[Available data]
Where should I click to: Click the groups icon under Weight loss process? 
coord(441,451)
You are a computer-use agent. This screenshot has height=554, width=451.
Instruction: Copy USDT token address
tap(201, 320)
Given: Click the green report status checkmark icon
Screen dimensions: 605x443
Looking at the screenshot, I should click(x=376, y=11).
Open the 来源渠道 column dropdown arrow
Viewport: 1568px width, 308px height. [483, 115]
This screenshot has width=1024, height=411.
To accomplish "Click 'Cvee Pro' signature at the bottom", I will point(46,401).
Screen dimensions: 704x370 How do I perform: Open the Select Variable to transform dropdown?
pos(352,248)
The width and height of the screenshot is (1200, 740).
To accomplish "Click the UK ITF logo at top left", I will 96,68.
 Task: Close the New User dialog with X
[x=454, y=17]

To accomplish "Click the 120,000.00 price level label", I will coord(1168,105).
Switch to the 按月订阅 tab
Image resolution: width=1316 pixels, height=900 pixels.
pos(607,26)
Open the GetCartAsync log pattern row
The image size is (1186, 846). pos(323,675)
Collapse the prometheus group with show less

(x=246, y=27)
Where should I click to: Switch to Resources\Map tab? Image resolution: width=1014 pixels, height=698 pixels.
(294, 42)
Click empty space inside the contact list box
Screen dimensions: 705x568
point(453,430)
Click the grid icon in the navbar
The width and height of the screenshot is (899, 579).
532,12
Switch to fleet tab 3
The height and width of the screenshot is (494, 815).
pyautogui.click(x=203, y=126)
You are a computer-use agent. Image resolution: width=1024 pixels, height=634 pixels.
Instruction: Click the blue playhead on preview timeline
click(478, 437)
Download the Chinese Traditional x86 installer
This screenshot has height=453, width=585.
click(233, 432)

[Exercise]
Exact duplication is required for the lines above, from the line that contains "Given: Click the" to the line that contains "Switch to fleet tab 3", inclusive; omit all others.

[Your response]
Given: Click the green report status checkmark icon
Screen dimensions: 605x443
Looking at the screenshot, I should click(x=376, y=11).
Open the 来源渠道 column dropdown arrow
Viewport: 1568px width, 308px height. [483, 115]
This screenshot has width=1024, height=411.
To accomplish "Click 'Cvee Pro' signature at the bottom", I will point(46,401).
Screen dimensions: 704x370 How do I perform: Open the Select Variable to transform dropdown?
pos(352,248)
The width and height of the screenshot is (1200, 740).
To accomplish "Click the UK ITF logo at top left", I will 96,68.
 Task: Close the New User dialog with X
[x=454, y=17]

To accomplish "Click the 120,000.00 price level label", I will coord(1168,105).
Switch to the 按月订阅 tab
Image resolution: width=1316 pixels, height=900 pixels.
pos(607,26)
Open the GetCartAsync log pattern row
The image size is (1186, 846). pos(323,675)
Collapse the prometheus group with show less

(x=246, y=27)
Where should I click to: Switch to Resources\Map tab? Image resolution: width=1014 pixels, height=698 pixels.
(294, 42)
Click empty space inside the contact list box
Screen dimensions: 705x568
point(453,430)
Click the grid icon in the navbar
The width and height of the screenshot is (899, 579).
532,12
Switch to fleet tab 3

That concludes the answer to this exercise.